--- DATASET ENTRIES ---

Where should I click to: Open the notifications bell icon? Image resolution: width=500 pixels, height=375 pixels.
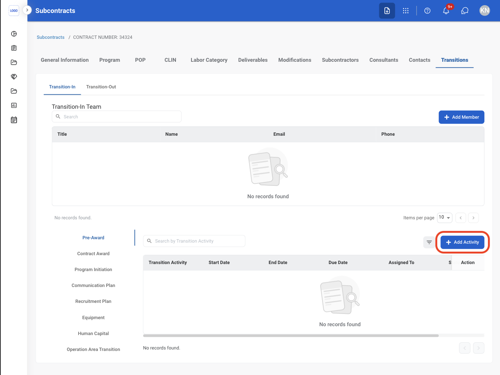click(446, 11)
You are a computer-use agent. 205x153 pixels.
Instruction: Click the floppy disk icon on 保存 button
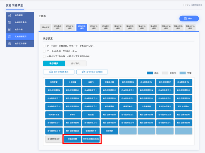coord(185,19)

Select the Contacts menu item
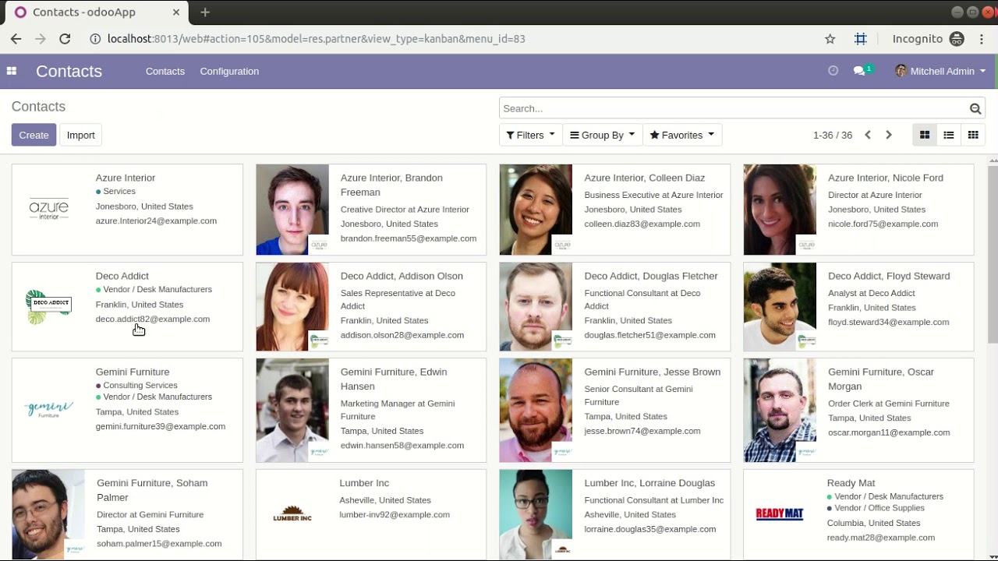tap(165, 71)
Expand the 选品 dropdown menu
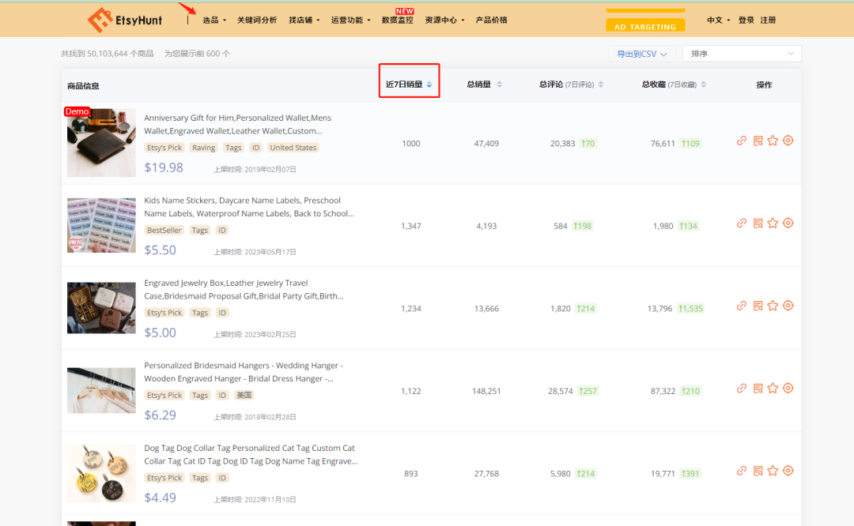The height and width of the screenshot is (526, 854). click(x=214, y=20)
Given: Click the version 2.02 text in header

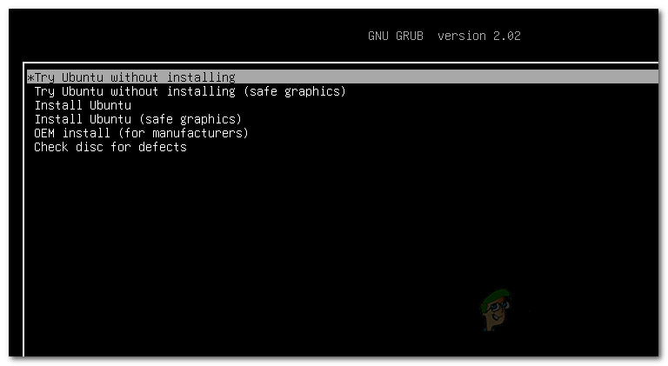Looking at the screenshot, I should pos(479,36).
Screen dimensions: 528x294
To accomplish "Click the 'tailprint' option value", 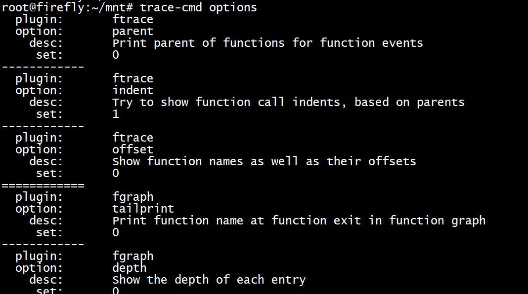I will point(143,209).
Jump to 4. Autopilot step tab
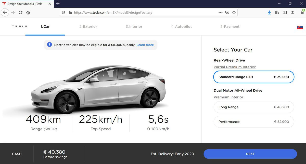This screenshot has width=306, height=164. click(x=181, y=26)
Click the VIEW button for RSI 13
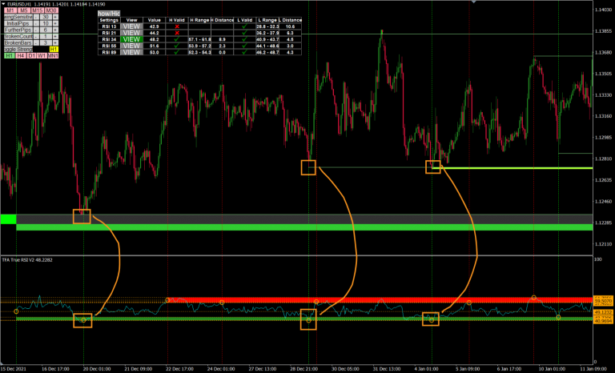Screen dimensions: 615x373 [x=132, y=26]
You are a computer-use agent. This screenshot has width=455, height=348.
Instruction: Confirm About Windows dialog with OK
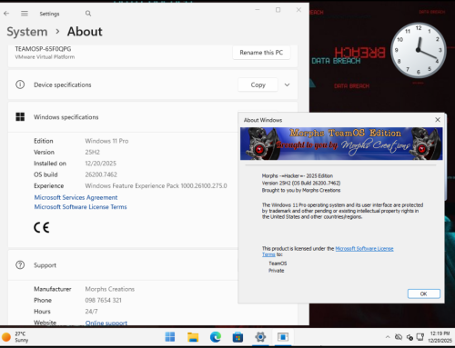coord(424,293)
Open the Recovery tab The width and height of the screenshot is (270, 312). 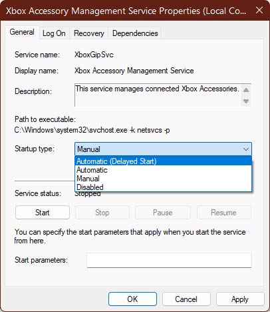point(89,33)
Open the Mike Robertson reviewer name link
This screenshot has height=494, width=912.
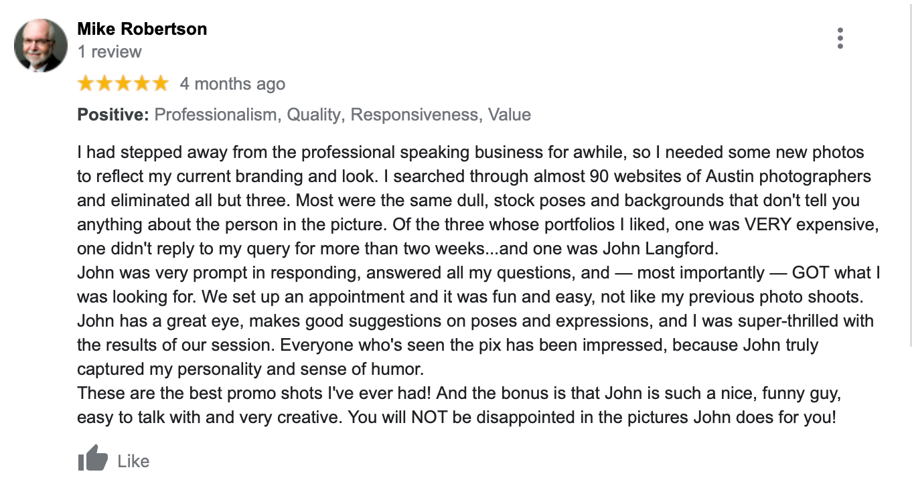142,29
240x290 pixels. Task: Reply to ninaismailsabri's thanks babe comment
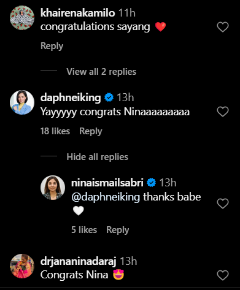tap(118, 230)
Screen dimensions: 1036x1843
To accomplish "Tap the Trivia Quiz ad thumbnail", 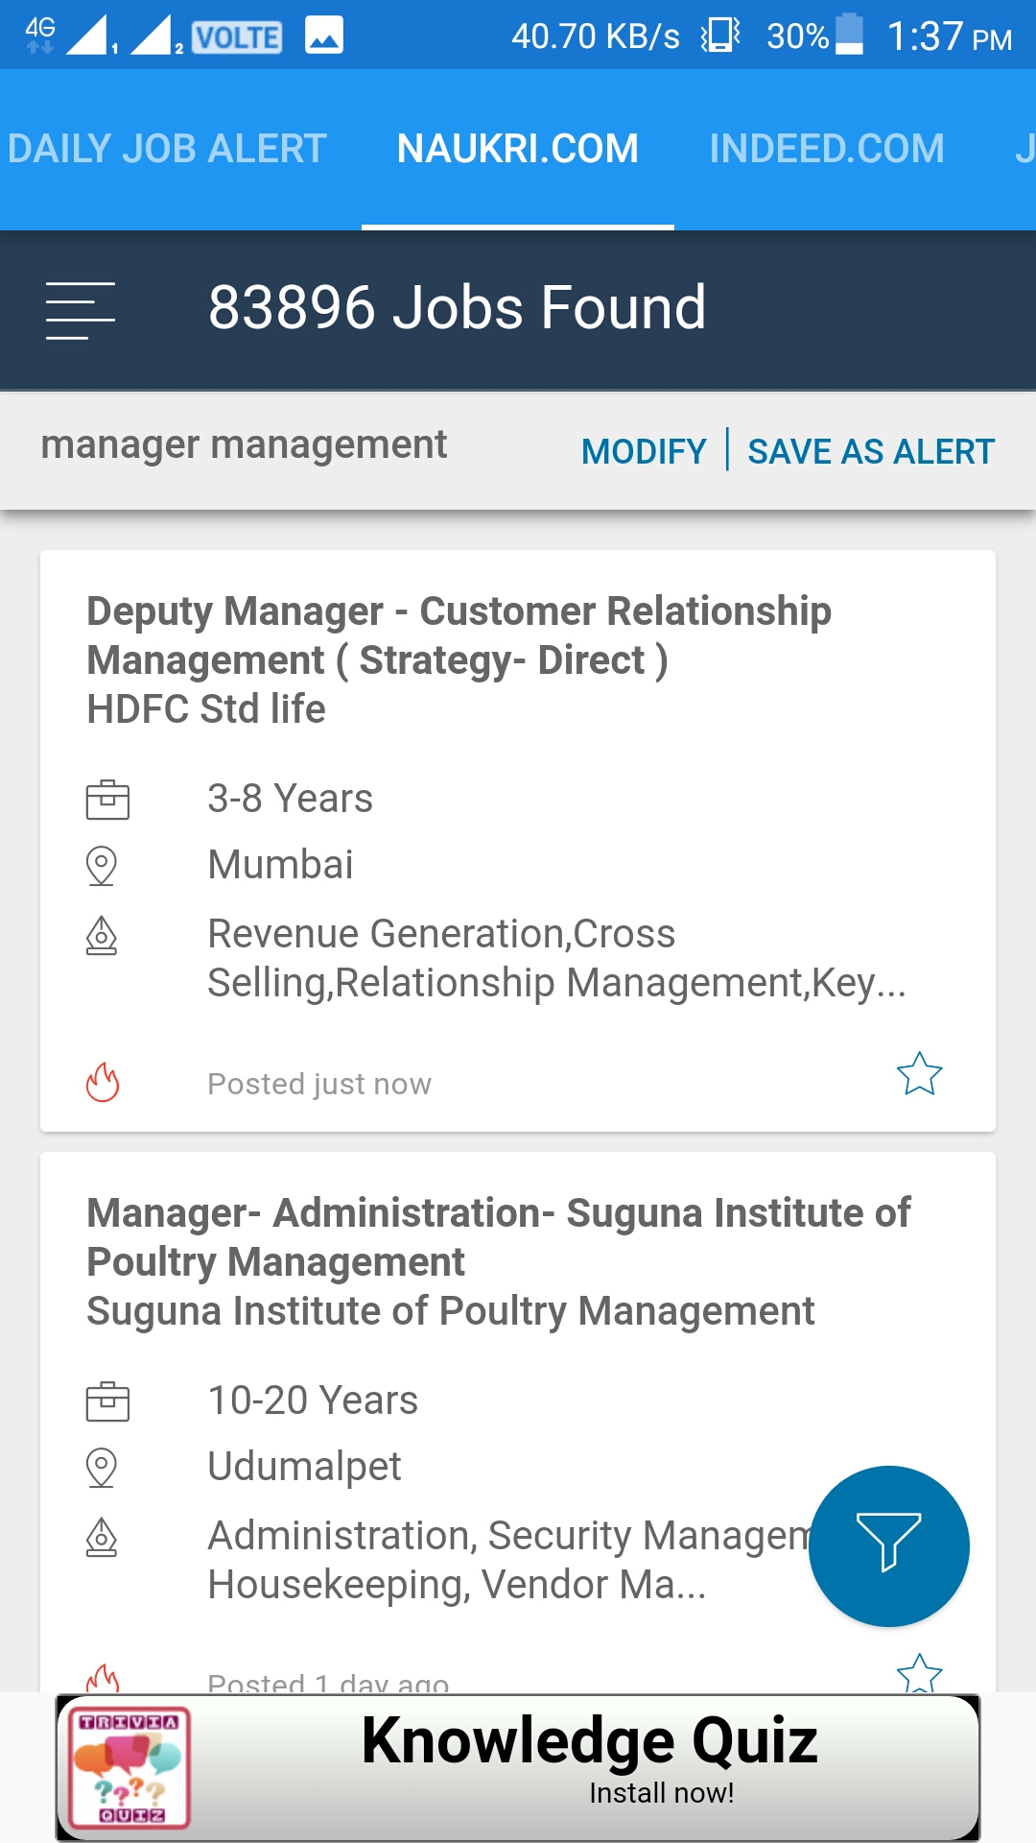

---

## PROBLEM DESCRIPTION
Pull every line containing the word "agent" out of the material and copy it.

## WRITTEN SOLUTION
You are a computer-use agent. 205x153 pixels.
You are a computer-use agent. This screenshot has width=455, height=348.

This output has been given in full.